(1.) The suit which has given rise to this appeal was brought by the appellant for possession of a half share of the village Wair Badshahpur in the district of Bulandshahr, which has been granted to his father Asghar Ali, by the British Government for services rendered during the Mutiny of 1857. Asghar Ali was originally a resident of the town of Palwal in the Gurgaon district, now appertaining to the Punjab. He held various appointments, and finally became Tahsildar of Azamgarh, when he rendered the good service for which he obtained the village of Wair Badshahpur. He died in 1876, leaving him surviving two widows, Moti Begam and Sakina Begam, a son, Ali Asghar, the present plaintiff, and two daughters, Sughra Begam and Saira Begam. The children were the issue of his marriage with Moti Begam. At the time of his death the son Ali Asghar was very young. Saira Begam is dead and her heirs are defendants to the suit, so also is Sughra Begam. In 1892, the widows applied to the Government to take over the estate in the Bulandshahr district under the management of the Court of Wards. An inquiry was held, and it was reported that the property belonged to the two widows, the son and the daughters of Asghar Ali, they being his heirs under the Muhammadan law. The Government declared the two widows and Sughra Begam, who were adults, to be disqualified proprietors and the Board of Revenue ordered that the Court of Wards should assume charge of the estate as the property of all the heirs of Asghar Ali (see p. 78R).
(2.) In 1897, Ali Asghar attained majority, but it was not until 1910 that one-half of the property was released in his favour. The remaining half is still under the management of the Court of Wards on behalf of Sughra Begam and the heirs of Saira Begam. For this reason the Court of Wards has been made a defendant to the suit. The widows of Asghar Ali being dead, one-half of the property devolved, under the Muhammadan law, on Ali Asghar, the son, and the other half on his sisters or their heirs. It is this half share which is claimed by the plaintiff in this suit and his claim is founded on the allegation, as contained in the 7th paragraph of the plaint, that "according to the personal law and the custom prevailing in Palwal, the residence of the plaintiff and his ancestors, and in the district of Gurgaon...and the entire province of Punjab, the daughters and their issue do not in any case get a share in the paternal estate in the presence of the son."

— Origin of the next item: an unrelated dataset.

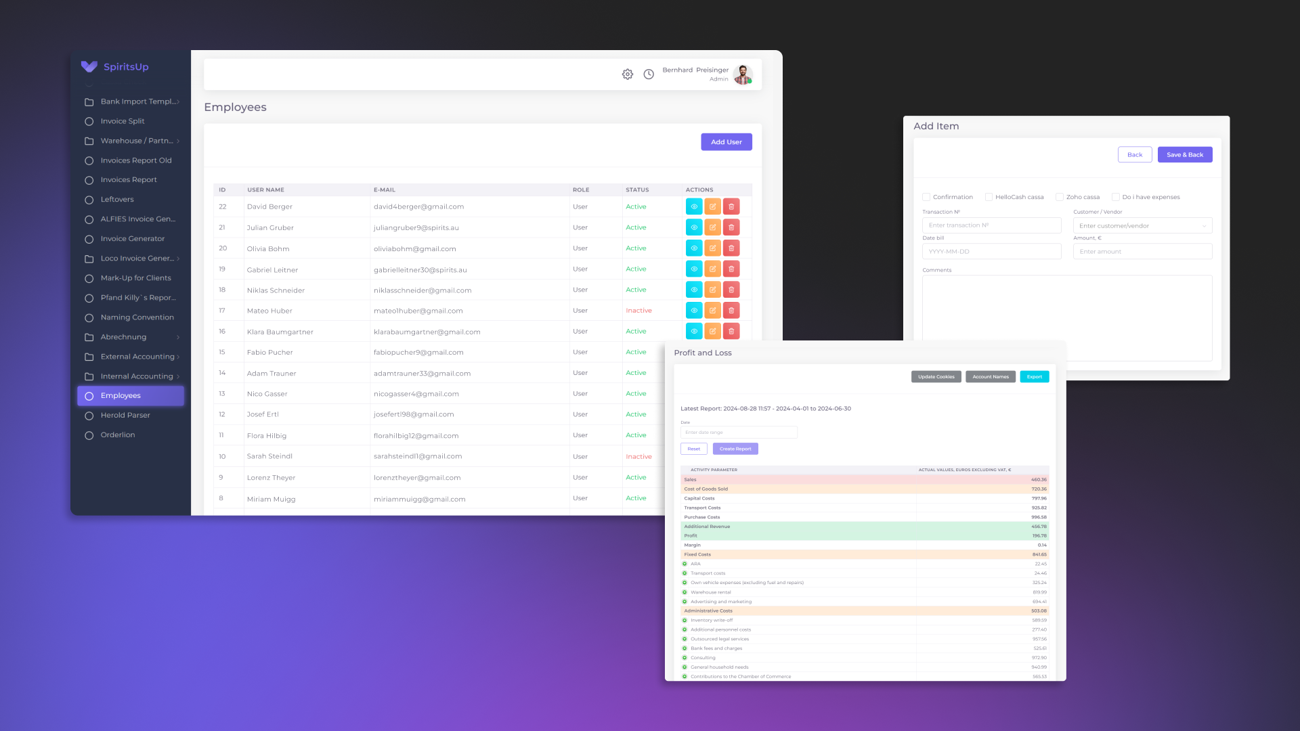This screenshot has width=1300, height=731.
Task: Click the clock history icon
Action: pos(649,74)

(3.) A contention was raised that, the alleged custom being contrary to Muhammadan law, which governs inheritance among Muhammadans, no evidence could be given to prove it. This contention is supported by the decision of a Full Bench of this Court in Surmust Khan v. Kadir Dad Khan Agra Full Bench Bulings (1860), which was followed in Jammya v. Diwan (1906) I.L.R. 23 All. 20. p. 38 and Ismail Khan v. Iiniiaz-un-nissa (1907) 4 A.L.J. 792. In the case last mentioned an appeal was preferred to the Privy Council and their Lordships set aside the decision of this Court and remanded the case with directions to take evidence in proof of the alleged custom. The judgement of their Lordships is reported in 17 C. W. N., page 97. We must therefore take it that in the opinion of their Lordships evidence is admissible to prove the alleged custom, although it is at variance with Muhammadan law. The trial court accordingly took evidence, but it came to the conclusion that the custom set up by the plaintiff was not proved and dismissed the suit. Upon appeal to this Court the learned Judges who heard the appeal differed in opinion on the question of custom, the learned Chief Justice holding that the custom was proved whilst the view of Mr. Justice Rafiq was in accordance with that of the lower come. Hence this appeal under the Letters Patent.